The minority opinion, by Judge Griffith, disagrees with the due process argument: “Our Nation’s concept of ordered liberty, along with our traditions and history, do not call for courts to usurp the judgment of the scientific and medical communities, expressed through Congress and the Executive Branch, that science does not warrant allowing the early access to experimental drugs the Alliance demands.”
The decision also raises a host of practical issues to be faced by the District Court in applying the due process standard. Again, from Judge Griffith: “If a terminally ill patient has such a right, are patients with serious medical conditions entitled to the benefit of the same logic and corresponding access? If an indigent cannot afford potentially life-saving treatment, would the Constitution mandate access to such care under the right recognized by the majority? Can a patient access any drug (i.e., marijuana for medicinal purposes…if she believes, in consultation with a physician, it is potentially life-saving? Would the majority’s right guarantee access to federally-funded stem cell research and treatment? Perhaps most significantly, what potential must a treatment have in order for the Constitution to mandate access? Because the majority does not answer this last question, the District Court faces an impossible task on remand. The majority concludes that the District Court must ‘determine whether the FDA’s policy barring access to post-Phase I investigational new drugs by terminally ill patients is narrowly tailored to serve a compelling governmental interest…..’ As a preliminary matter, the majority never explains why the District Court must determine that the FDA has a compelling, narrowly tailored interest in preventing access to all [Court’s emphasis] drugs that have passed or will pass Phase 1. Under the majority’s facial approach, the District Court must examine every drug undergoing FDA testing and every drug that may ever undergo FDA testing.

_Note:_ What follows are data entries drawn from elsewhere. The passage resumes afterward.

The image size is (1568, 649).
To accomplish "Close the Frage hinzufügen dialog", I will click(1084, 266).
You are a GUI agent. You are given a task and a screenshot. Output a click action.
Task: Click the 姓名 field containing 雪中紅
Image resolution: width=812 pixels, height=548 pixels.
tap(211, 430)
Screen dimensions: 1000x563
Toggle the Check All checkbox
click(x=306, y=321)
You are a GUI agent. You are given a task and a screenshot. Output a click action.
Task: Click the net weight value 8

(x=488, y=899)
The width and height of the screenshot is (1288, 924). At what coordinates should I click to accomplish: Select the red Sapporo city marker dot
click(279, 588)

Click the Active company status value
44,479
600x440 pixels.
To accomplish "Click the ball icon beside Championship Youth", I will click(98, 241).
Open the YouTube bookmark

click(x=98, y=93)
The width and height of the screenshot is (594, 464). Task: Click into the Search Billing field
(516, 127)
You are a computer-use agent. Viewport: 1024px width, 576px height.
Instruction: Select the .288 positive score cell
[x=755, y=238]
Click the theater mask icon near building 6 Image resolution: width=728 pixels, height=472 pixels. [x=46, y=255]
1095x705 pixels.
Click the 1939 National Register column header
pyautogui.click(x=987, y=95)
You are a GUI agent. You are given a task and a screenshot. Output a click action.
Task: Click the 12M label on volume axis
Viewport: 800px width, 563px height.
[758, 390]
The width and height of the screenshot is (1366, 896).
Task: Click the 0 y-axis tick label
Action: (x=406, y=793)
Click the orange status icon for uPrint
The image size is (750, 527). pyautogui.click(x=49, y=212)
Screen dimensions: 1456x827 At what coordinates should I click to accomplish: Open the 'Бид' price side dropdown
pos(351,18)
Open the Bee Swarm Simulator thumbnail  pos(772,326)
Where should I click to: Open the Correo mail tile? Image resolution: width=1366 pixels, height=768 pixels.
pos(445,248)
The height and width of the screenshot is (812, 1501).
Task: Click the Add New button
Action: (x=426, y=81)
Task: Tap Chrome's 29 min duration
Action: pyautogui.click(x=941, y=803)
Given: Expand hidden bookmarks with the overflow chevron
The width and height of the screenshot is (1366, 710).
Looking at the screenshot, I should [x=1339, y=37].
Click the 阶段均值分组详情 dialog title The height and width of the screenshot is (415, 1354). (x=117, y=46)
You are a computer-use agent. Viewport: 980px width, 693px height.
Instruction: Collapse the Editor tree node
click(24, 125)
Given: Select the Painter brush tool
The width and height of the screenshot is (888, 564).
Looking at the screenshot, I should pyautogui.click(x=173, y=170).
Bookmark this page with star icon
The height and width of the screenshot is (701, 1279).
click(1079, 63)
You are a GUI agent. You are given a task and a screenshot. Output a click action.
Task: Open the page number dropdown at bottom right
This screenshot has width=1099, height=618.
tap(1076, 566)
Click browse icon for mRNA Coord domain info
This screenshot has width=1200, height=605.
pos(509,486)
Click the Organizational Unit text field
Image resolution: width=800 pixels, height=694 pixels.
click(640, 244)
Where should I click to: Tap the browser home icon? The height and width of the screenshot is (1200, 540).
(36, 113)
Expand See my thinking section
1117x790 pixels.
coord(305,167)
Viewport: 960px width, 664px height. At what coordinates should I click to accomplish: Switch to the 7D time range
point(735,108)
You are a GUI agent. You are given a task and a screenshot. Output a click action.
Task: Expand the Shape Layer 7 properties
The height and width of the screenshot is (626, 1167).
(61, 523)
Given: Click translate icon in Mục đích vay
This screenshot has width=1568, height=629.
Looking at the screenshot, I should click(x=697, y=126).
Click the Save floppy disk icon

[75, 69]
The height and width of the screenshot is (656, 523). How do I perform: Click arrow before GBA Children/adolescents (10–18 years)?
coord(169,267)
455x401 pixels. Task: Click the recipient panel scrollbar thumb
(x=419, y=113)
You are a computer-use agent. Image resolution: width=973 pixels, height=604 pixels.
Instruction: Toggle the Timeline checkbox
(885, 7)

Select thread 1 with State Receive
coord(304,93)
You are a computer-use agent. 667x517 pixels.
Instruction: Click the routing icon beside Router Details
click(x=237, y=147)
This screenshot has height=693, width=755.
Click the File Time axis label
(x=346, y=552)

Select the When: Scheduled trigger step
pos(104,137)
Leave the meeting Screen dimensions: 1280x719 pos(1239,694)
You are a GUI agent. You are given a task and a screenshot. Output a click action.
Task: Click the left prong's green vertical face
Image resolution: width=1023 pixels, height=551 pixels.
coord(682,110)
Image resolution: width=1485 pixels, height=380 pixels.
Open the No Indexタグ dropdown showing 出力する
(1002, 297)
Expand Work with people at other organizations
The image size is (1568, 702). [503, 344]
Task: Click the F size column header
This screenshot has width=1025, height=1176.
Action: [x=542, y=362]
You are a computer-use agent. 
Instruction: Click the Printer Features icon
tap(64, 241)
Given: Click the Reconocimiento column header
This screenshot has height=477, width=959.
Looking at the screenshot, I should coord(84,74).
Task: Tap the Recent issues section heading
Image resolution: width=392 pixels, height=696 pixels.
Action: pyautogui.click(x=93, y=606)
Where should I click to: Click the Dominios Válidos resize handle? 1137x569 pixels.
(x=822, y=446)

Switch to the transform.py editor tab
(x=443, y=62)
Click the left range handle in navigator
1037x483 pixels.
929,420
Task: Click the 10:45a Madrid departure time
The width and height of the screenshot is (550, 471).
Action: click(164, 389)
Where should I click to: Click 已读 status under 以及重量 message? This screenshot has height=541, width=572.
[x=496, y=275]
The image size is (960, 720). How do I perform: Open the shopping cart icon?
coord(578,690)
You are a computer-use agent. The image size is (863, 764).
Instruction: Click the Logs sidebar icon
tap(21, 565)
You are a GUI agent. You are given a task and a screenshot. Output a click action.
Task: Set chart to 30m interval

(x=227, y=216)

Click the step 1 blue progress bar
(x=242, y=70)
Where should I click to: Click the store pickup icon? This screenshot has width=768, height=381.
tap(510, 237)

It must then evaluate whether the FDCA’s prohibition on access to unapproved drugs and corresponding exemptions for limited access serve a compelling interest and are narrowly tailored in light of all of the different potential risks and benefits of all experimental drugs and the needs of all terminally ill patients.”
Another potential practical concern of a presumed forthcoming District Court ruling, not mentioned by Judge Griffith, is this: If FDA retains the full ability to regulate access to experimental drugs for life-threatening conditions from Phase 1 and earlier in development but loses its full ability to regulate access beyond Phase 1, how does FDA react and what are the implications for the terminally (or seriously) ill? Well, if FDA’s interests do not change, and there is no reason to think they would, it reacts to such a ruling by tightening it’s requirements for advancement to and passage through Phase 1, requiring a higher level of certainty of a drug’s safety and some evidence of clinical efficacy before approving advancement to Phase 2. After all, clinical testing phases are rather loosely defined statutorily (see 21CFR 312.21(a)). There’s little to stop FDA from tightening access by creating higher evidence hurdles. This worries me greatly, because these higher hurdles could dampen innovation broadly (note that most of these medicines are under development by very small firms that can ill-afford higher evidence hurdles) and actually have the effect of diminishing timely access to new, promising medicines for life-threatening conditions. My unsolicited advice to the Abigail Alliance is to keep FDA access to medicines policy out of the hands of the courts and put it back into the political realm. It’s a longer road, but it leads to a better place.